Virtual Commissioning

Manufacturing systems are faced with the demands for cost effective and flexible production in a global competition that is described by diversification of production and increasingly shorter innovation cycles and the development of manufacturing systems is faced with progressively tightening timeframes, along with growing requirements on planning quality and engineering accuracy. These demands result from significant cost constraints, shortening of product life-cycles, increasing number of product variants and economic needs for rapid time-to-market.

Thus, an efficient production ramp-up including the commissioning as the crucial part, becomes more and more important for engineering companies to stay profitable.

Virtual Commissioning (VC) is widely considered as promising method to address the challenges associated with real commissioning, but the simulation model building necessary for VC is affiliated with considerable effort and required expertise.

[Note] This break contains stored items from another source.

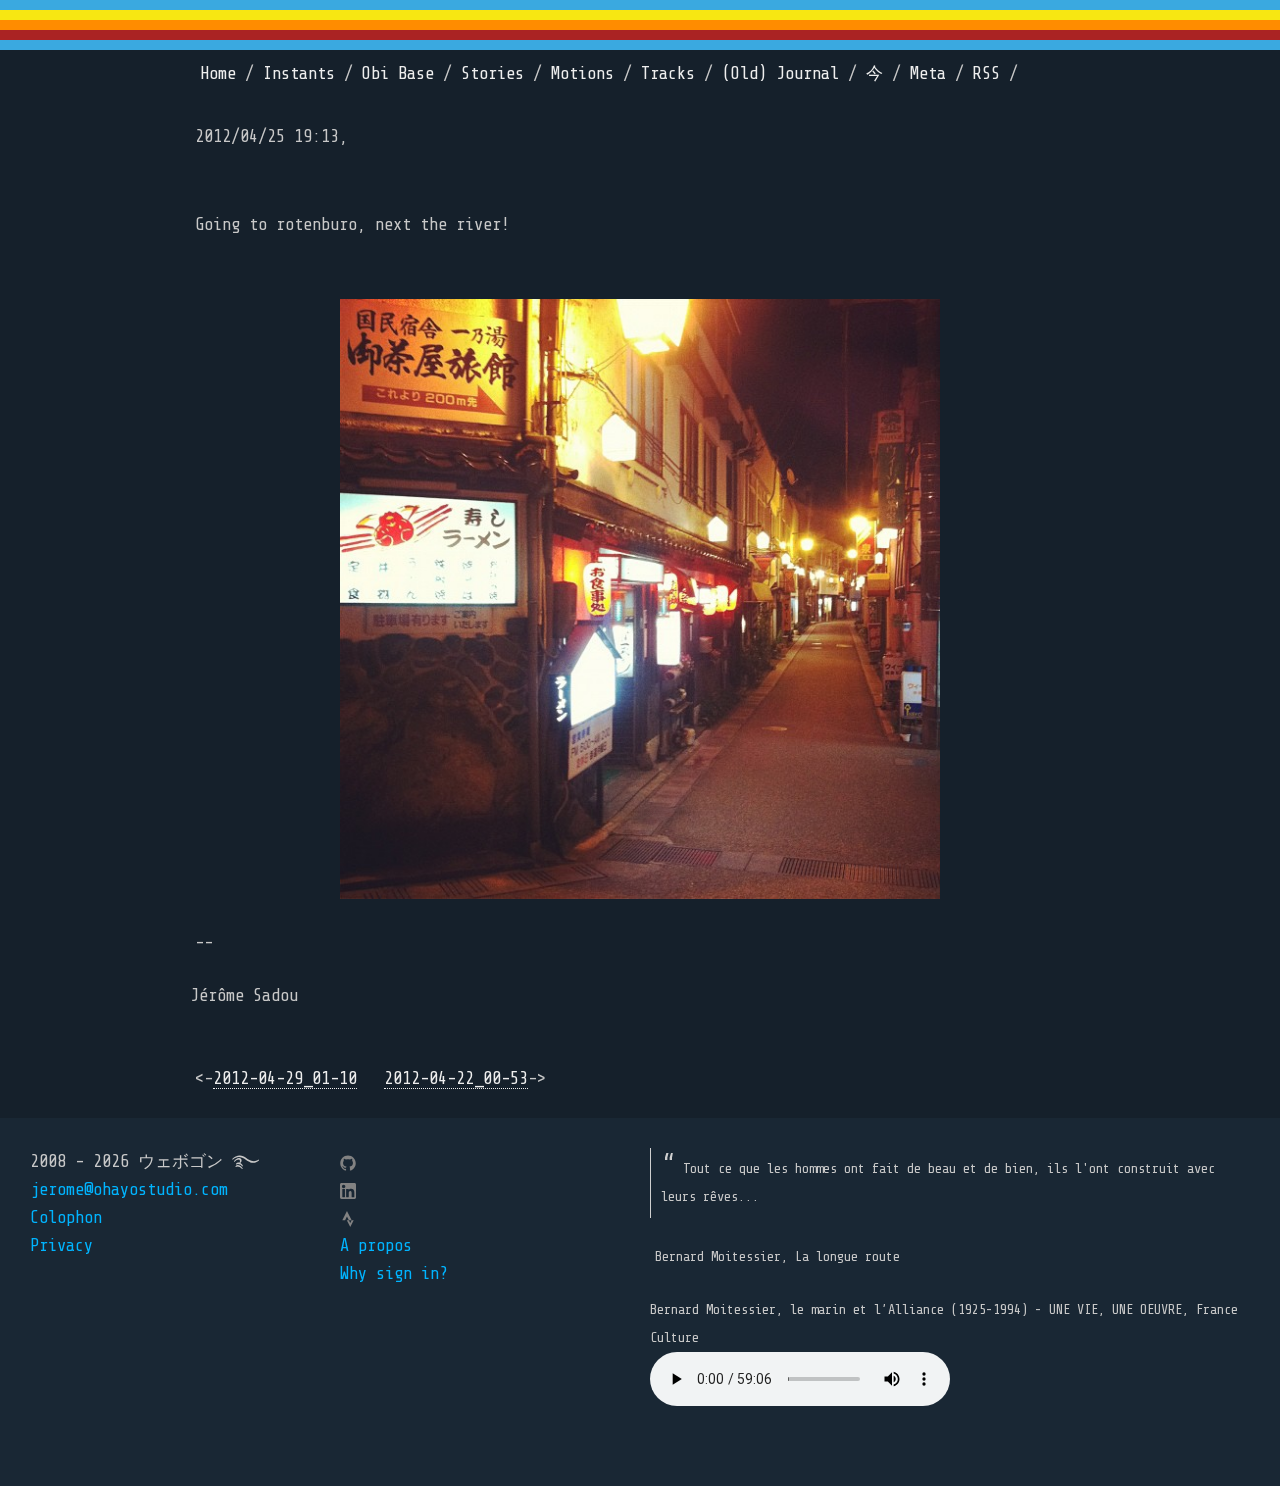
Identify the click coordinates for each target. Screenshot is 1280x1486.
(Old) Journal (780, 73)
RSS (986, 73)
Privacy (61, 1245)
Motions (582, 73)
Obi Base (398, 73)
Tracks (668, 73)
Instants (299, 73)
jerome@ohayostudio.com (129, 1189)
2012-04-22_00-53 (456, 1078)
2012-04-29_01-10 (285, 1078)
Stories (492, 73)
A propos (376, 1245)
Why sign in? (394, 1273)
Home (218, 73)
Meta (928, 73)
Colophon (66, 1217)
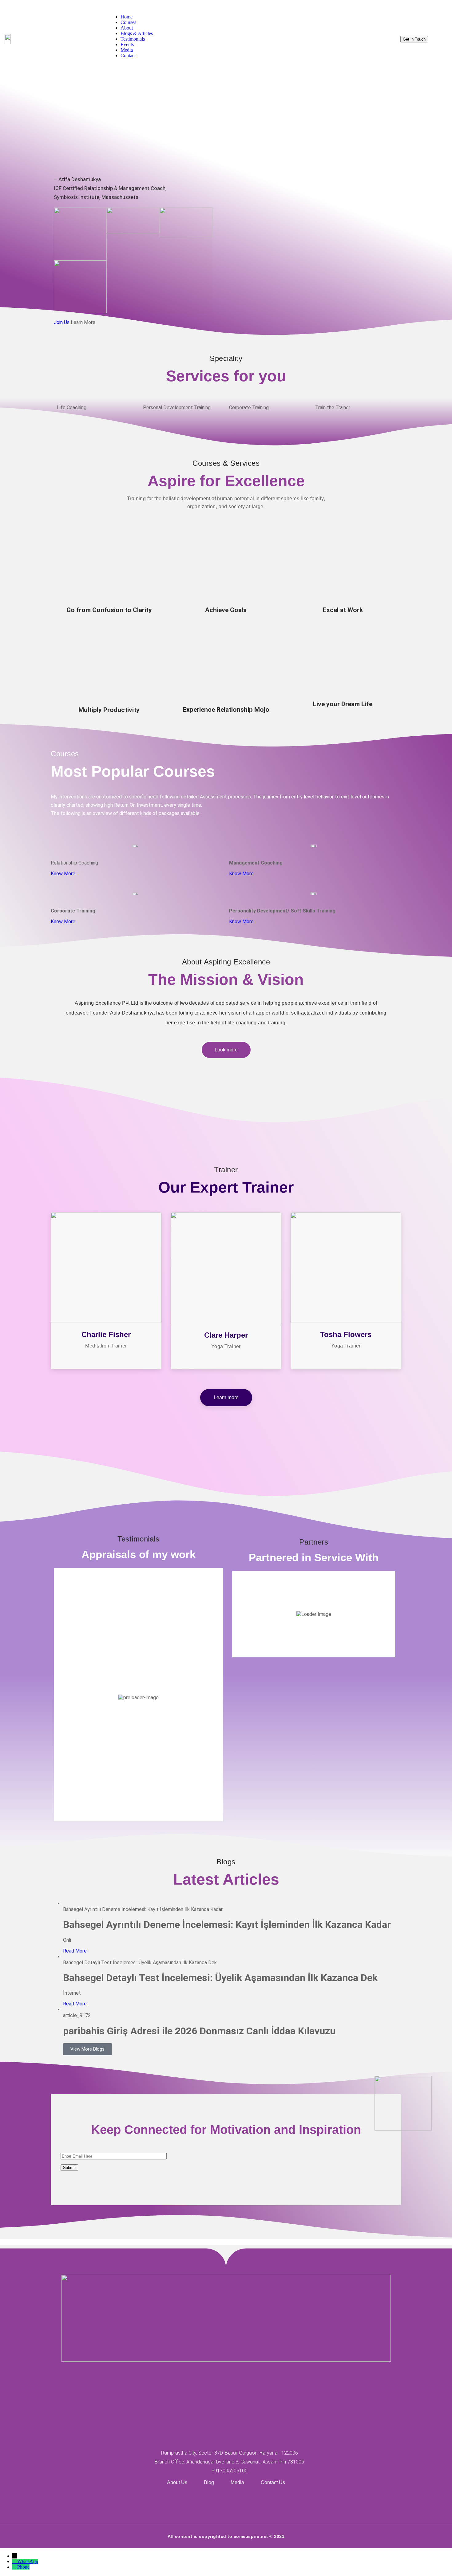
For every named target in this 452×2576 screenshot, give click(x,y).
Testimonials (133, 39)
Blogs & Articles (137, 33)
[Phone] (14, 2567)
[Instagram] (244, 2501)
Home (127, 16)
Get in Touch (414, 39)
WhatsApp (27, 2561)
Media (127, 50)
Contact (128, 55)
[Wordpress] (262, 2501)
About (127, 27)
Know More (63, 873)
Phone (23, 2567)
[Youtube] (226, 2501)
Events (127, 44)
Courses (128, 22)
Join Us (61, 322)
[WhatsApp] (14, 2561)
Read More (75, 1951)
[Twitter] (208, 2501)
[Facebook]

Virtual commissioning of manufacturing systems has been are search topic in academia and industry for many years.

       All the different types of modern manufacturing systems with their increasing complexity have the fact that they are composed of many different components or sub-systems in common, such as:

   Storage / magazines

   Conveyor, handling and transportation systems

   Machining and assembling tools

   Robots with automatic tool-changing systems

   Machine vision systems

   Control and HMI/SCADA-Systems

   Communication networks (Field bus, Ethernet)

Positive results are reported from large companies e.g. from the automotive industry, which are mostly using the complex and costly suites of tools in the context of the Digital Factory.

Thus, the main goal of this research is the development of a new systematic simulation study methodology as general guideline for planning, implementation and execution of VC. It is intended to be notably beneficial for engineers, as helpful guideline for planning, implementation and execution of VC and to facilitate the substantially high modelling effort required for VC of manufacturing systems.